"Love Anyway" is a song from Scottish singer-songwriter Mike Scott, which was released as the lead single from his second solo album Still Burning. It was written by Mike Scott, and produced by Scott and Niko Bolas. "Love Anyway" reached No. 50 in the UK Singles Chart and remained on the charts for two weeks.

Background
In his autobiography, Scott described the song as a "mid-paced rocker with a hustly Jim Keltner groove and a hazy, chiming guitar figure." It was considered by Chrysalis as the album's best contender for a potential hit. Speaking of its limited success as a single, he said: "Despite all its radio play the song [did not catch] on with the public."

Music video
The song's music video was directed by Matthew Amos and produced by Anna Whiting.

Critical reception
On its release, Wayne Moriarty of the Edmonton Journal considered the song the "best cut" on Still Burning. He described the track as "a big old slab of Waterboys-ish pomp and rock that will remind his devotees just how special it was when Mike and the lads were pioneering the big sound that carried the likes of U2 to fame and fortune." Kerry Gold of the Vancouver Sun noted the song's "multiple violins and lush orchestration".

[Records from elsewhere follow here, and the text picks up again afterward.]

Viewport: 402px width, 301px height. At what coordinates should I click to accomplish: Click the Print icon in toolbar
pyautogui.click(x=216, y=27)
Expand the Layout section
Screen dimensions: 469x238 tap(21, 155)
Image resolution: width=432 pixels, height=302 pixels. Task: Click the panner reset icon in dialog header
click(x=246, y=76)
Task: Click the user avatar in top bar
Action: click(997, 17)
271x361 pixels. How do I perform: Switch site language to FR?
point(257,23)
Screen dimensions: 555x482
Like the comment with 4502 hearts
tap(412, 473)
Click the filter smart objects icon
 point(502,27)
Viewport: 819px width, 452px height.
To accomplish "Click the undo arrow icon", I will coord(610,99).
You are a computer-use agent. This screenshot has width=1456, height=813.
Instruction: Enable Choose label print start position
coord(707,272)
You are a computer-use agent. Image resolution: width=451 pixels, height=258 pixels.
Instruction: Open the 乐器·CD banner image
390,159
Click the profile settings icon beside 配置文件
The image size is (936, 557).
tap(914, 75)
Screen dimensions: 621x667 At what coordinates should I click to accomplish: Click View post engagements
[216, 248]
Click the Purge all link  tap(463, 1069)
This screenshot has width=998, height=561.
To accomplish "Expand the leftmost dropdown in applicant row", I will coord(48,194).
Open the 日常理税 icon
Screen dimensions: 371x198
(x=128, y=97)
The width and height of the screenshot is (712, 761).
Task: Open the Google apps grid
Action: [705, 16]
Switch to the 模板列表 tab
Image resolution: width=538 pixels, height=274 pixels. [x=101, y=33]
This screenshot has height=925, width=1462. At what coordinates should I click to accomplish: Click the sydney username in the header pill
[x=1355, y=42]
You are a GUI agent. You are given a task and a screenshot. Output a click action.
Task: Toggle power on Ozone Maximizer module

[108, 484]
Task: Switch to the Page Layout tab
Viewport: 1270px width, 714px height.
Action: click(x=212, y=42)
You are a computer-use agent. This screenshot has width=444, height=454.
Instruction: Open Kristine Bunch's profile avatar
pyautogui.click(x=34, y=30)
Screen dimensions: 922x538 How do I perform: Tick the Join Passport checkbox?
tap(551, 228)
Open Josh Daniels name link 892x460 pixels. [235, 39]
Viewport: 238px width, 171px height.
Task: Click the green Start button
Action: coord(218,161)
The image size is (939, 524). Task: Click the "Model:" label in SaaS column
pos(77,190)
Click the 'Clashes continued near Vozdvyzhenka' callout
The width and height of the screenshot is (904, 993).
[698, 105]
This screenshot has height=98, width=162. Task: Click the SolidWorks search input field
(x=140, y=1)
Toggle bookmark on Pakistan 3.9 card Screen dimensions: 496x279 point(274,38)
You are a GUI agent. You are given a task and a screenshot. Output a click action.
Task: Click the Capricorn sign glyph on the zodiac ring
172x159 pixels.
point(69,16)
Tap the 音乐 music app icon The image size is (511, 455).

In a review of Scott's 1997 concert at the Garage in London, James McNair of The Independent was critical of the song's live rendition: "It's not that "Love Anyway" is weak - far from it. The problem is that the soaring strings that are integral to the song's magic on CD are missing live and, at six minutes 42 seconds, the journey is just too long without them."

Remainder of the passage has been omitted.